[Start of Attachment]
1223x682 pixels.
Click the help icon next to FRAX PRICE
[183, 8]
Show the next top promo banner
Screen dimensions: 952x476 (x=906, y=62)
[End of Attachment]
[Start of Attachment]
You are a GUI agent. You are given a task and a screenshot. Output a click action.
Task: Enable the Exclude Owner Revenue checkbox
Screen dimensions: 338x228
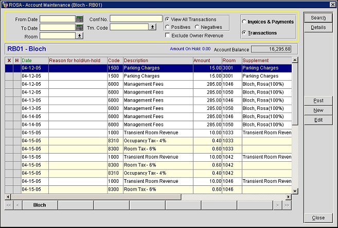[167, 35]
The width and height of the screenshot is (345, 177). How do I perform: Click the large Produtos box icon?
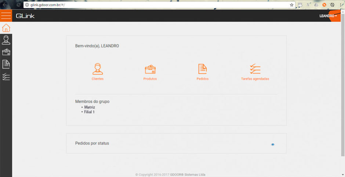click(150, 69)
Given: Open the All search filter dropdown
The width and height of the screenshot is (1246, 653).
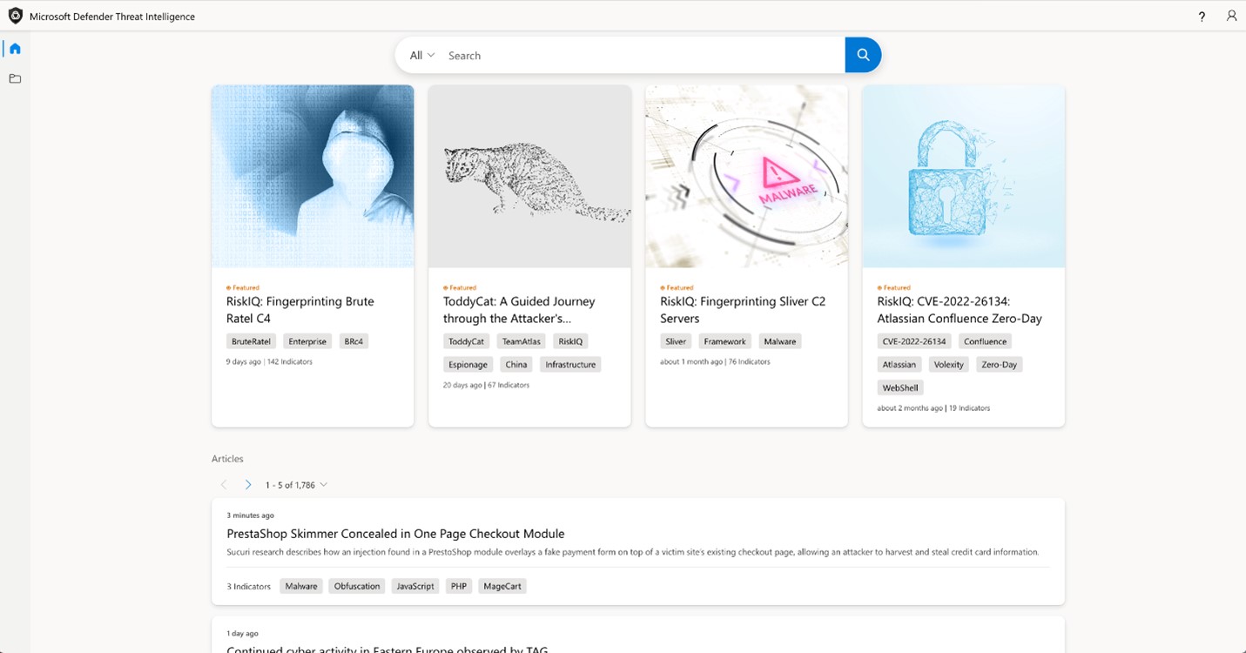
[End of Attachment]
[Start of Attachment]
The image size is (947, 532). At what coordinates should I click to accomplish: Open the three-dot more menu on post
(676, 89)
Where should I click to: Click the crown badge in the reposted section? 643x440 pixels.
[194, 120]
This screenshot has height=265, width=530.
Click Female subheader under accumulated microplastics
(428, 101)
[End of Attachment]
◆ Task details: For this task, return exactly the stretch of the listing above from the line with "Task: Enable the" through the line with "The width and height of the screenshot is (1246, 653).", inclusive and without pictures.

◆ Answer to this problem:
Task: Enable the Exclude Owner Revenue checkbox
Screen dimensions: 338x228
[167, 35]
The width and height of the screenshot is (345, 177). How do I perform: Click the large Produtos box icon?
click(150, 69)
Given: Open the All search filter dropdown
The width and height of the screenshot is (1246, 653).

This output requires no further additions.